§ **TASK INSTRUCTIONS**
State how many lines in the listing below include the word "Choose". Give nothing but the number.

------ INPUT RECORDS ------

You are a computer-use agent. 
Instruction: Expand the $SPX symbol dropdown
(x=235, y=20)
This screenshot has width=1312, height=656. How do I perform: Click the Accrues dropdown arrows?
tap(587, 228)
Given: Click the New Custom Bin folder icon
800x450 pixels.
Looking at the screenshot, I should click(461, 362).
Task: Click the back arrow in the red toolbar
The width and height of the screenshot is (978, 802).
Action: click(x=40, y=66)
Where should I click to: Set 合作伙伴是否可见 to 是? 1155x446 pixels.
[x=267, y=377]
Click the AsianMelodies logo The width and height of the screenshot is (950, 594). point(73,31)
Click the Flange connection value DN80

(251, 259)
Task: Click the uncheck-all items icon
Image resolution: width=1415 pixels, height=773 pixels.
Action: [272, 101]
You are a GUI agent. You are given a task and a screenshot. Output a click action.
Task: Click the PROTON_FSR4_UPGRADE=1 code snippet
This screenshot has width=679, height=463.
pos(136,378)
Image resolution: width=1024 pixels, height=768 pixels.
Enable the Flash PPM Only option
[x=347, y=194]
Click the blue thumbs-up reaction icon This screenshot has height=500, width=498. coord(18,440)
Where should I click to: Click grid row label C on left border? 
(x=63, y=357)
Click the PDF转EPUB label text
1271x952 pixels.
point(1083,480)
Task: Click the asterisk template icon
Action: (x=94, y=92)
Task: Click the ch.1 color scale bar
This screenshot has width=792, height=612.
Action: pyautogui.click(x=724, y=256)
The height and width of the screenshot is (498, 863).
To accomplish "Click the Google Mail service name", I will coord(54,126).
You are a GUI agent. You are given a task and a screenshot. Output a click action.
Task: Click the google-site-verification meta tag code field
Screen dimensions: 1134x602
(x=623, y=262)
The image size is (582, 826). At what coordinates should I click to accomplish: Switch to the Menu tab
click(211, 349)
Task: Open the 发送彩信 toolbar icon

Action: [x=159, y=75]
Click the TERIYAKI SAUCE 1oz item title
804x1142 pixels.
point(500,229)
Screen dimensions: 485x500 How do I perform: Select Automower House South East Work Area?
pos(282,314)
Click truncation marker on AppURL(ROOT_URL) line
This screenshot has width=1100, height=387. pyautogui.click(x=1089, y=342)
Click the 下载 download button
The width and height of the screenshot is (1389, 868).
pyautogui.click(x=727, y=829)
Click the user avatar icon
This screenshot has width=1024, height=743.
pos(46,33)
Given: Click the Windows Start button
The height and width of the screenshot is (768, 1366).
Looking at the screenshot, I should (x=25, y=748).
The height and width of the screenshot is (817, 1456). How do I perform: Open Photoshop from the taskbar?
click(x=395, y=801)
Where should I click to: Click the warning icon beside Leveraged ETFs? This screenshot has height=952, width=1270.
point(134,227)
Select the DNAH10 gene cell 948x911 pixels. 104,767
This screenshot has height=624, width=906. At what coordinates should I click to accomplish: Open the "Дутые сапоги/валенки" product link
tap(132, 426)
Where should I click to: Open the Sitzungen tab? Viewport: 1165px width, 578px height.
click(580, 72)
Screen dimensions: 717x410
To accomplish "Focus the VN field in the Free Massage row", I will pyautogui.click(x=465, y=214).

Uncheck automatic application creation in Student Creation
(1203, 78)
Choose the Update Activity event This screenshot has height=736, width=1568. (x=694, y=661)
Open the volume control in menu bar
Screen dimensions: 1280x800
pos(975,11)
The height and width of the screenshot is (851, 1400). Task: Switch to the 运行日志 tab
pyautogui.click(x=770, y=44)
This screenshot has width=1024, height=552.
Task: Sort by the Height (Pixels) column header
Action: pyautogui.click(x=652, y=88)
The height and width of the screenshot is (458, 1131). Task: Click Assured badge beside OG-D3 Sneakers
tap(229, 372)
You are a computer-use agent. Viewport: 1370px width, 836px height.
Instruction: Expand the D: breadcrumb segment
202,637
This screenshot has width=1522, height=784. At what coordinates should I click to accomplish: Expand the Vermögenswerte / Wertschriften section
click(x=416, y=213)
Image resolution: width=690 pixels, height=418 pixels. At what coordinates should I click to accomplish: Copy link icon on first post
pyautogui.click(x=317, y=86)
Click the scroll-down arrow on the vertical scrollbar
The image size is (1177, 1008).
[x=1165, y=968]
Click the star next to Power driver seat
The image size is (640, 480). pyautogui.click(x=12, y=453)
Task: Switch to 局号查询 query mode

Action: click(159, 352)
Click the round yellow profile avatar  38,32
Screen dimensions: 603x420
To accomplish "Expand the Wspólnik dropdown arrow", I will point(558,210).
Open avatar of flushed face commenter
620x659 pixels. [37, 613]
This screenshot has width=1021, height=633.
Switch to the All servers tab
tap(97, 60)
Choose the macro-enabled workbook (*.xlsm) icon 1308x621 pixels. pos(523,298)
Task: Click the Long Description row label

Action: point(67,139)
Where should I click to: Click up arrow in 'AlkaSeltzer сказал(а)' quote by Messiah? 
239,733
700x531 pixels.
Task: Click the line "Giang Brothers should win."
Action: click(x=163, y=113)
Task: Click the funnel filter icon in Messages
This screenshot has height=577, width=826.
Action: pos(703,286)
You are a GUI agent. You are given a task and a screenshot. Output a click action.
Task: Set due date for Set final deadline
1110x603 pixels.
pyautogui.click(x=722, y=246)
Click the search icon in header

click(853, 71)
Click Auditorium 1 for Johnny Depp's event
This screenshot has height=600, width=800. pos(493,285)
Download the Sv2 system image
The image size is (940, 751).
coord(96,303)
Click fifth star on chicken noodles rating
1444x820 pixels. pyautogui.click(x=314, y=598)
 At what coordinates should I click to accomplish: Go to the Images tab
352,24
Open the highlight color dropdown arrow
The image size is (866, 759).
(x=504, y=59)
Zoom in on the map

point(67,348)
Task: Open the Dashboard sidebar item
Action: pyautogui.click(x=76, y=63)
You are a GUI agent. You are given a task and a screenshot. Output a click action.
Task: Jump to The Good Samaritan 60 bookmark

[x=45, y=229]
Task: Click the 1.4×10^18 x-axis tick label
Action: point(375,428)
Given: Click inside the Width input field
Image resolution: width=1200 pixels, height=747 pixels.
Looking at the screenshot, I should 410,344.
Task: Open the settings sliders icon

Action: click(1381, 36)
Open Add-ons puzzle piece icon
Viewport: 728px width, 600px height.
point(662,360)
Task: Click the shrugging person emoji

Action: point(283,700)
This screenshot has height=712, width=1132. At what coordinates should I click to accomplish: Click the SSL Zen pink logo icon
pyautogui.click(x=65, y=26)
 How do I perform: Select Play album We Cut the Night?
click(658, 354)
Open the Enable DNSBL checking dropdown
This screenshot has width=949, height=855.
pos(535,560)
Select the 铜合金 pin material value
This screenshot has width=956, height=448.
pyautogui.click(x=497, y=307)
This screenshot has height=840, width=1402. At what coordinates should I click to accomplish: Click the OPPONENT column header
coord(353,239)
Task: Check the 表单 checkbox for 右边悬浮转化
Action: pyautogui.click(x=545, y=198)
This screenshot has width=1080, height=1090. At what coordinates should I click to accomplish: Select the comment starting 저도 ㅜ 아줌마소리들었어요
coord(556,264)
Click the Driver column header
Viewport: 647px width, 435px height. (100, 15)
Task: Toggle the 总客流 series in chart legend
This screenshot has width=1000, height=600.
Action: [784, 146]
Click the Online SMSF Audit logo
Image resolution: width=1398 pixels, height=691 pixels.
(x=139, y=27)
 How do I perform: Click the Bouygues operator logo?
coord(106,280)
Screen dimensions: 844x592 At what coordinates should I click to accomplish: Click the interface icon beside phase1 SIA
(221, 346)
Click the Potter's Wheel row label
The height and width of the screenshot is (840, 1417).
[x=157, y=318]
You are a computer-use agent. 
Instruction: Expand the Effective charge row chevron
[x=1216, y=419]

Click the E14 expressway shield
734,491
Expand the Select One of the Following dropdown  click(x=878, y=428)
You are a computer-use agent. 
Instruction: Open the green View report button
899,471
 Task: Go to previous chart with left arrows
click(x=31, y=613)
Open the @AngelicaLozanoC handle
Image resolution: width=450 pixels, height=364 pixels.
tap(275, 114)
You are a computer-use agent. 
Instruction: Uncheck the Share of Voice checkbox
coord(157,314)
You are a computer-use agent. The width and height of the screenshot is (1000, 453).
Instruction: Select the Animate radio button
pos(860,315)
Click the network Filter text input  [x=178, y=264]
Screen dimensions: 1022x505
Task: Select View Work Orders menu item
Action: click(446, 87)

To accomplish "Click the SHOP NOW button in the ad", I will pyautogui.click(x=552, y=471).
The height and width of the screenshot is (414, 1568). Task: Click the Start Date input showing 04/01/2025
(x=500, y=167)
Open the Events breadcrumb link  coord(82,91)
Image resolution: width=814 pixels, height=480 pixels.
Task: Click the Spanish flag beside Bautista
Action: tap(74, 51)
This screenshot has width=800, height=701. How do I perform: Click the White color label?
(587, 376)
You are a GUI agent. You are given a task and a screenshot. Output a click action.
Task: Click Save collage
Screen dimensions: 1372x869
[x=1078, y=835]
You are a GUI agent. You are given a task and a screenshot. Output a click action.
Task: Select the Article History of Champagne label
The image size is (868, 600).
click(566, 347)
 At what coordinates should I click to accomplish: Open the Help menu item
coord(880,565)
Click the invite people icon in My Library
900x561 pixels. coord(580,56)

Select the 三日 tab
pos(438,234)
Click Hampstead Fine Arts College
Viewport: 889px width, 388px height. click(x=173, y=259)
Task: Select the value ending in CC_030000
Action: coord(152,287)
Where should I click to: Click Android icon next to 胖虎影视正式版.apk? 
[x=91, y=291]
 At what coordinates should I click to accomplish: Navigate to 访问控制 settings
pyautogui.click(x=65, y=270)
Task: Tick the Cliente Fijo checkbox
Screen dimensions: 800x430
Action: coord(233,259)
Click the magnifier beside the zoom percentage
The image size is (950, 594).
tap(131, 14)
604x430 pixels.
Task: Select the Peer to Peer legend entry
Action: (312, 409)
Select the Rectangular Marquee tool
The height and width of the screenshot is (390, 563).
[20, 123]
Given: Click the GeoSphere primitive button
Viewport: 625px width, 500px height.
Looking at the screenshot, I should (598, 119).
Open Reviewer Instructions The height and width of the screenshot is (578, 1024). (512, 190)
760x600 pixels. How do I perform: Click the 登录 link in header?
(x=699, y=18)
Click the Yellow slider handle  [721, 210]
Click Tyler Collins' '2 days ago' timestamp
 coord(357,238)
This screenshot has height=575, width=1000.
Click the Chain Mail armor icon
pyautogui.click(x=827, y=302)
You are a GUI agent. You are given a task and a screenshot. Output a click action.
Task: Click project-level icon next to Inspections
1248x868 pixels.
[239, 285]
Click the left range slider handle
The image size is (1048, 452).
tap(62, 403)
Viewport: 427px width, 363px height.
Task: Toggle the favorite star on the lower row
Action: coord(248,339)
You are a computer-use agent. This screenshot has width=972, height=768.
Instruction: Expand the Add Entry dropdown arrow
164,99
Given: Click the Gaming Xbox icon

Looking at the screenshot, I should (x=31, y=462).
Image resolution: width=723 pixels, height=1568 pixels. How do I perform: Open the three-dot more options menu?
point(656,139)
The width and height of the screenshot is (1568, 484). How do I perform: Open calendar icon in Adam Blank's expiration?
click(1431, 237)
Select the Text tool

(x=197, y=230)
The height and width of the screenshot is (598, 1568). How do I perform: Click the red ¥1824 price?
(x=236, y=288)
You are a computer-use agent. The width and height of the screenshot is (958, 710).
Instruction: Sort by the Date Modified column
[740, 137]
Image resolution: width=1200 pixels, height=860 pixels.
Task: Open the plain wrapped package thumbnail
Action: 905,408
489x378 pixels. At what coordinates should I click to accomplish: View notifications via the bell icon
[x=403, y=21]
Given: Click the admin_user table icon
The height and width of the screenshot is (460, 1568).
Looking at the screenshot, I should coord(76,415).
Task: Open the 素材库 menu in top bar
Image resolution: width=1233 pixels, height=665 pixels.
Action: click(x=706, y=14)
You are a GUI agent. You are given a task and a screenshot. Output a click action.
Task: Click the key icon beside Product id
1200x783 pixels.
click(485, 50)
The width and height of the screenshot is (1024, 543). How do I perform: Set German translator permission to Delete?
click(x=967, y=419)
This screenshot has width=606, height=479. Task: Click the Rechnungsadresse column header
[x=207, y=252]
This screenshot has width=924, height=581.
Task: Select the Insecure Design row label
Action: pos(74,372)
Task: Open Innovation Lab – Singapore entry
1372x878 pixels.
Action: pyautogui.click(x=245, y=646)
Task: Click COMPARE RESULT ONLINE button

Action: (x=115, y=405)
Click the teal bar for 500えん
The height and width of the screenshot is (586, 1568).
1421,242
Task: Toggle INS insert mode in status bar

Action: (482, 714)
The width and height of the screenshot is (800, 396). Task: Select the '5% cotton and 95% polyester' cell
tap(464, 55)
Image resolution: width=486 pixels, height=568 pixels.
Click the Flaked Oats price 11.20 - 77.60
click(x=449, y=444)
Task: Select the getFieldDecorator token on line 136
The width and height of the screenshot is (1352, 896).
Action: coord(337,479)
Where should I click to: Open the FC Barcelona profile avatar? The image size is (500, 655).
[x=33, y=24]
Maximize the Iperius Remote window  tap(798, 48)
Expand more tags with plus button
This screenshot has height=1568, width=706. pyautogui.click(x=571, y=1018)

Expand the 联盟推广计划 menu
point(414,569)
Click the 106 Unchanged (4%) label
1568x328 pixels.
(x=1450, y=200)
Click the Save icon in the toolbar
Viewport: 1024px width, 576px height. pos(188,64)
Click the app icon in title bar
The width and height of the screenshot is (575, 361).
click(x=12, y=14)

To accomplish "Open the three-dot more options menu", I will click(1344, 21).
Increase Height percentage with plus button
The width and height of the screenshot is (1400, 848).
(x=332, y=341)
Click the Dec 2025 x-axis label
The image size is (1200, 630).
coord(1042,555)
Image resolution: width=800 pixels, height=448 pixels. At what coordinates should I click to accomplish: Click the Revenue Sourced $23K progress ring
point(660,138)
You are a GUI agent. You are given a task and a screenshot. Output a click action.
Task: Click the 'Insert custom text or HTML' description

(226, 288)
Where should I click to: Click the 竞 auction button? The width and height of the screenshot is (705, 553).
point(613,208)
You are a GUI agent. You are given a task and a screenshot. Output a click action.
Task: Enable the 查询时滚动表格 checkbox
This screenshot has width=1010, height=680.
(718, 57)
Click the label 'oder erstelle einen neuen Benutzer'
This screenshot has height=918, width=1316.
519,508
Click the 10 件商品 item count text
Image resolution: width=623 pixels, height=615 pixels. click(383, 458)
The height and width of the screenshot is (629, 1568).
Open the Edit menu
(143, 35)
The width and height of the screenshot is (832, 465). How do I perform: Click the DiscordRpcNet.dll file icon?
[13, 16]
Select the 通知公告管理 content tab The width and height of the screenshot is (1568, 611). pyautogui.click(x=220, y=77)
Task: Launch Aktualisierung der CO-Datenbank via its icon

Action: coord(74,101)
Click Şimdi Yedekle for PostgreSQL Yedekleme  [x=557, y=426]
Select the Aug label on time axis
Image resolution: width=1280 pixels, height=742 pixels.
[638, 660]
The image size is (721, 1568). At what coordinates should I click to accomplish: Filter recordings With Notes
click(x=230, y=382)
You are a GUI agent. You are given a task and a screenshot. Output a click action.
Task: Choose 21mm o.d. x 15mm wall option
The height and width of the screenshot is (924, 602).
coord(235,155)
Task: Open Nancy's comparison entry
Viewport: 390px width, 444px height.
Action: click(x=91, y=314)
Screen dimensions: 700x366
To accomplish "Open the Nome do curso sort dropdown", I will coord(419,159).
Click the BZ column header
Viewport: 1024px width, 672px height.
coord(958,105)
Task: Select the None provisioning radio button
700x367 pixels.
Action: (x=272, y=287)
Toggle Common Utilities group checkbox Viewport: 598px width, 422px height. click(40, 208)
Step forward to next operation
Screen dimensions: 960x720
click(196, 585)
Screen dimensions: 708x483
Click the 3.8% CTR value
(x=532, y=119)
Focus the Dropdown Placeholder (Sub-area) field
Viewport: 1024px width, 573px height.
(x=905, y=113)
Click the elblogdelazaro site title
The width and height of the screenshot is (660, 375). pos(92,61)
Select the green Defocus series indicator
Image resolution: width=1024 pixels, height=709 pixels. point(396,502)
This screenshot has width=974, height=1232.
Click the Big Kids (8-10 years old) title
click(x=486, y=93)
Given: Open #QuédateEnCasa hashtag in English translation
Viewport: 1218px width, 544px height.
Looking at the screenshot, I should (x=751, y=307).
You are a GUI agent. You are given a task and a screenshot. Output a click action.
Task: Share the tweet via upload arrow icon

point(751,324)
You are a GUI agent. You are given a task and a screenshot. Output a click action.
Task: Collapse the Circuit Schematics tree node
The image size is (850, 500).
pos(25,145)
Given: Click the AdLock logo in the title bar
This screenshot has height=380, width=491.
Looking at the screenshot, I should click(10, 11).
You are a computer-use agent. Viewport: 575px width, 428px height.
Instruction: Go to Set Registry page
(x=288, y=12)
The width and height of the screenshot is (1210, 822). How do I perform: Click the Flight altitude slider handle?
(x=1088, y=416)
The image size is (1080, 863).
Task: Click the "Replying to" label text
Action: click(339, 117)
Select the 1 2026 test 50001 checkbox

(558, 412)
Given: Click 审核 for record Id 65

------

§ **SOLUTION FOR THIS TASK**
3